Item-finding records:

___

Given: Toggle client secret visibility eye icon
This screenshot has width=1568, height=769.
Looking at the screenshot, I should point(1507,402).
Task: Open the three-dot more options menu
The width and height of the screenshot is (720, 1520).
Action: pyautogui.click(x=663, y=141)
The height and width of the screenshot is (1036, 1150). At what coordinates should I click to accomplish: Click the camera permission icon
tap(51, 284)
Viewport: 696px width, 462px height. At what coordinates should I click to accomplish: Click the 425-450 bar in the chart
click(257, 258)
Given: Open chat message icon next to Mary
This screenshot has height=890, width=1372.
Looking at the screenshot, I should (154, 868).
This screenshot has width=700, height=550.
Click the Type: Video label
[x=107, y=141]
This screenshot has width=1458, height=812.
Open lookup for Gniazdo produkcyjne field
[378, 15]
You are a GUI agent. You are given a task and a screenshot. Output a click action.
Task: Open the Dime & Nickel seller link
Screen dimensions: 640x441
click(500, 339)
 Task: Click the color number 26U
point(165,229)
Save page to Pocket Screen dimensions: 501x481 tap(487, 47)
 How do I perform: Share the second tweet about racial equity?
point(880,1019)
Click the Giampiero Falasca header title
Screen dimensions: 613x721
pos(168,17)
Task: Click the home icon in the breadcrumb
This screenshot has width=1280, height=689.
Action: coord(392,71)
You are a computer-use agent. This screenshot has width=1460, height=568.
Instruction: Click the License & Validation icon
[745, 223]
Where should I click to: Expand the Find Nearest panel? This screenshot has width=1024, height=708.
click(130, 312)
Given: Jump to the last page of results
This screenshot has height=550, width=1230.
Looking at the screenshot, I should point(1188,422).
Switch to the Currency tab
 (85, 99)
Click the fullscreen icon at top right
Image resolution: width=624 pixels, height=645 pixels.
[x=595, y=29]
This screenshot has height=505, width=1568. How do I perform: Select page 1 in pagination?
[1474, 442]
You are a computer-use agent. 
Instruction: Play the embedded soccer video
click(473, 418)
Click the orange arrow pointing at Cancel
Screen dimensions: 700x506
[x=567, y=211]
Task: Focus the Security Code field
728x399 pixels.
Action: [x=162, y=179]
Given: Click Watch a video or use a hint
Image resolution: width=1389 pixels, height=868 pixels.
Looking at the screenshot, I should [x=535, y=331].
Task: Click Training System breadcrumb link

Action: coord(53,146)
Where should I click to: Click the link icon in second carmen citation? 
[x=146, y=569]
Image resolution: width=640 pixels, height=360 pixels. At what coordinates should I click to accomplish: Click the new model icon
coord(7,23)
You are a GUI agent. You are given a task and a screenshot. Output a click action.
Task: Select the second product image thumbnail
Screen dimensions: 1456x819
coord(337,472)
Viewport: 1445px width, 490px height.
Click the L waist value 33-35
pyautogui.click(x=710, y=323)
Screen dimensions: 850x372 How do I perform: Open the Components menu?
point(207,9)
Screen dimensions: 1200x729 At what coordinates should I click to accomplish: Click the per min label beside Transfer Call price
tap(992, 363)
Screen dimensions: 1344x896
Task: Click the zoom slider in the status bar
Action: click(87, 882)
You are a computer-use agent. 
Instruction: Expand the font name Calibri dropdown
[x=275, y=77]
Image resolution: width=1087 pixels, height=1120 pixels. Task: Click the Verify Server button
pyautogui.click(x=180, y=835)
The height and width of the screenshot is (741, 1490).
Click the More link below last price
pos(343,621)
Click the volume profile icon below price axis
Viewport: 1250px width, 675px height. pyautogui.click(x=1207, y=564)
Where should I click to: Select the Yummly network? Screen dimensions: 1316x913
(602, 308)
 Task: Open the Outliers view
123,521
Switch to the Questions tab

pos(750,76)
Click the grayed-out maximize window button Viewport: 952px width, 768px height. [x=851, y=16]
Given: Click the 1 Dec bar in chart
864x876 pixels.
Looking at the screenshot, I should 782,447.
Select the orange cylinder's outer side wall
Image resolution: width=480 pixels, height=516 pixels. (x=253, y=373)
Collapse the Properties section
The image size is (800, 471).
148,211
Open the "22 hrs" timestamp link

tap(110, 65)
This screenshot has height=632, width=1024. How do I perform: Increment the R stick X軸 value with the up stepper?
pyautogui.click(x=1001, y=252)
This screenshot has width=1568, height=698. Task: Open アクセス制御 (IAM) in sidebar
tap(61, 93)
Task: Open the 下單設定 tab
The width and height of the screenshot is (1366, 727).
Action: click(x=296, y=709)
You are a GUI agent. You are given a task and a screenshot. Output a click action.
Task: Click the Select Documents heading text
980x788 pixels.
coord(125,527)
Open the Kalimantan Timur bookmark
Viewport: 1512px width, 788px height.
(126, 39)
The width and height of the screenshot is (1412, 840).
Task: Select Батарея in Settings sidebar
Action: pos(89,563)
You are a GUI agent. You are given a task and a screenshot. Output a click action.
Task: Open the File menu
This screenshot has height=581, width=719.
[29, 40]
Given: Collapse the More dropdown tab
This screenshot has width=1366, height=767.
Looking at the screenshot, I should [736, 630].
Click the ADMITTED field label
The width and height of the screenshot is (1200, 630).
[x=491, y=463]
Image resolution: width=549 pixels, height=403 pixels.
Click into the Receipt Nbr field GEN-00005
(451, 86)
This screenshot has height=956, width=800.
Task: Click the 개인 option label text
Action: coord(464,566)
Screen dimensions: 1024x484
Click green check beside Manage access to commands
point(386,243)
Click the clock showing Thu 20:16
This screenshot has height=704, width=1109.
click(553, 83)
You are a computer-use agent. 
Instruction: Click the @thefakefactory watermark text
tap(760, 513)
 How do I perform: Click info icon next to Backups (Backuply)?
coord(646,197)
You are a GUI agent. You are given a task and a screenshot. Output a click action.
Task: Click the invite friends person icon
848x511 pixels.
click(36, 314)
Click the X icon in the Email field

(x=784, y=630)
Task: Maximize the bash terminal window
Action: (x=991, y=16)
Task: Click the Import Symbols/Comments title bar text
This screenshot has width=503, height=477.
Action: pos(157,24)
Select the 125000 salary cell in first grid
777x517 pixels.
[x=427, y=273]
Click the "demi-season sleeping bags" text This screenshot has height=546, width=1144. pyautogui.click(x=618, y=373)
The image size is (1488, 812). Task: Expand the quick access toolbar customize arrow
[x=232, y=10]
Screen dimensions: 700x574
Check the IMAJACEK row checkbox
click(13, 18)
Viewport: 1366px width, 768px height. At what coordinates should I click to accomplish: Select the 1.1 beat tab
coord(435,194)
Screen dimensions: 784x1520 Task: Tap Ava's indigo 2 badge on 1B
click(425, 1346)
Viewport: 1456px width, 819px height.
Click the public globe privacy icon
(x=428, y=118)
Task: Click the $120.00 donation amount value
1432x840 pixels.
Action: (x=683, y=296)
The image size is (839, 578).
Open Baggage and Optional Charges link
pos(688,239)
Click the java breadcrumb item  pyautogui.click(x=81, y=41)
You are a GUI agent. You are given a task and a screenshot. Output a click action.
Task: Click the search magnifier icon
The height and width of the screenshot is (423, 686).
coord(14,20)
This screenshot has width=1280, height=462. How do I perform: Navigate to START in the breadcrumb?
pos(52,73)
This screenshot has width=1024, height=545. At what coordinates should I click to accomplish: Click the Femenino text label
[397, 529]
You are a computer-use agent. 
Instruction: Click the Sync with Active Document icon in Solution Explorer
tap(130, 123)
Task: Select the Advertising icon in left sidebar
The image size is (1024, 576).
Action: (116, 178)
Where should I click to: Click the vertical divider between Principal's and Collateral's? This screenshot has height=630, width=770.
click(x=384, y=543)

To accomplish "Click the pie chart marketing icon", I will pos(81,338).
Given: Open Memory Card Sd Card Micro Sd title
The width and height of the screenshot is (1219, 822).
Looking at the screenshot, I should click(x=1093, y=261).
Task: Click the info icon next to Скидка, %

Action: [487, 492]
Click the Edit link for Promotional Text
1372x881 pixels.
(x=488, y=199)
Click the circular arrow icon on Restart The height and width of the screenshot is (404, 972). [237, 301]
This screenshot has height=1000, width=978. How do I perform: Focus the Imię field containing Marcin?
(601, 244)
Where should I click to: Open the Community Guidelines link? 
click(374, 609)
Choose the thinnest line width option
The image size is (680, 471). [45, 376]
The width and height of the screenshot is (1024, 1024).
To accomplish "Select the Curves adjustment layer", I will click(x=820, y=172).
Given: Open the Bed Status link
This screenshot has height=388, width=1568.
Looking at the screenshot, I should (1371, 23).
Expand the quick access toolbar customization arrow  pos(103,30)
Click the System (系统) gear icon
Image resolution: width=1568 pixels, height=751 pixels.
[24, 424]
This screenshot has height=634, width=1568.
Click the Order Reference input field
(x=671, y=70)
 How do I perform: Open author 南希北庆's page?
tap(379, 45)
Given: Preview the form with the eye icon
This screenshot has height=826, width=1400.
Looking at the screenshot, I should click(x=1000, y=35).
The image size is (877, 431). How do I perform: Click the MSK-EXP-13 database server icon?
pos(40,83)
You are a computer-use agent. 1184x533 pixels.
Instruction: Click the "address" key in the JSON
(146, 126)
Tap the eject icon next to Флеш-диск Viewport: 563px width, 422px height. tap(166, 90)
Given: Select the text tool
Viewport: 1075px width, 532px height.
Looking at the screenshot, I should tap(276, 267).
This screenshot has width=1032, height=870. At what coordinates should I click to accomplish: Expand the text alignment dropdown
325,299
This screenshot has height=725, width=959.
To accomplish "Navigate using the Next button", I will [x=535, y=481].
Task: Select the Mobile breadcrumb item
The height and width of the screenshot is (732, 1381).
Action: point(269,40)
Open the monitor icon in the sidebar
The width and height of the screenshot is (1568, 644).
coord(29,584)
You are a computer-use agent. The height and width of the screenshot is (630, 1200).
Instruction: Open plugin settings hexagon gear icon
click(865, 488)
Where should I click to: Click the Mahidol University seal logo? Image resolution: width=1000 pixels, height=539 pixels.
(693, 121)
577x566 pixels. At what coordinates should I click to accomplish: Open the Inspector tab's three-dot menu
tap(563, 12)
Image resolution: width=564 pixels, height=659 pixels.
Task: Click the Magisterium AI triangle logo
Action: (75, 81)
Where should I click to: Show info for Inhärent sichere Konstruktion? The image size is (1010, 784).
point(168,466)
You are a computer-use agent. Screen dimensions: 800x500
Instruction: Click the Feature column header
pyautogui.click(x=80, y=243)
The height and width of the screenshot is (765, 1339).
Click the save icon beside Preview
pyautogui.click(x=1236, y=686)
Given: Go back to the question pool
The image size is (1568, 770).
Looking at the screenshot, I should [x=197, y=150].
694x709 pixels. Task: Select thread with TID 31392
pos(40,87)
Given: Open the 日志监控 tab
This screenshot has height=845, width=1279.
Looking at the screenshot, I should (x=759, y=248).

___

Your task:
Return the lines of the records that begin at the line containing "Screen dimensions: 1024x484" and run through the line containing "[x=232, y=10]", copying each one verbatim, both end lines included.

Response to this exercise:
Screen dimensions: 1024x484
Click green check beside Manage access to commands
point(386,243)
Click the clock showing Thu 20:16
This screenshot has height=704, width=1109.
click(553, 83)
You are a computer-use agent. 
Instruction: Click the @thefakefactory watermark text
tap(760, 513)
 How do I perform: Click info icon next to Backups (Backuply)?
coord(646,197)
You are a GUI agent. You are given a task and a screenshot. Output a click action.
Task: Click the invite friends person icon
848x511 pixels.
click(36, 314)
Click the X icon in the Email field

(x=784, y=630)
Task: Maximize the bash terminal window
Action: (x=991, y=16)
Task: Click the Import Symbols/Comments title bar text
This screenshot has width=503, height=477.
Action: pos(157,24)
Select the 125000 salary cell in first grid
777x517 pixels.
[x=427, y=273]
Click the "demi-season sleeping bags" text This screenshot has height=546, width=1144. pyautogui.click(x=618, y=373)
The image size is (1488, 812). Task: Expand the quick access toolbar customize arrow
[x=232, y=10]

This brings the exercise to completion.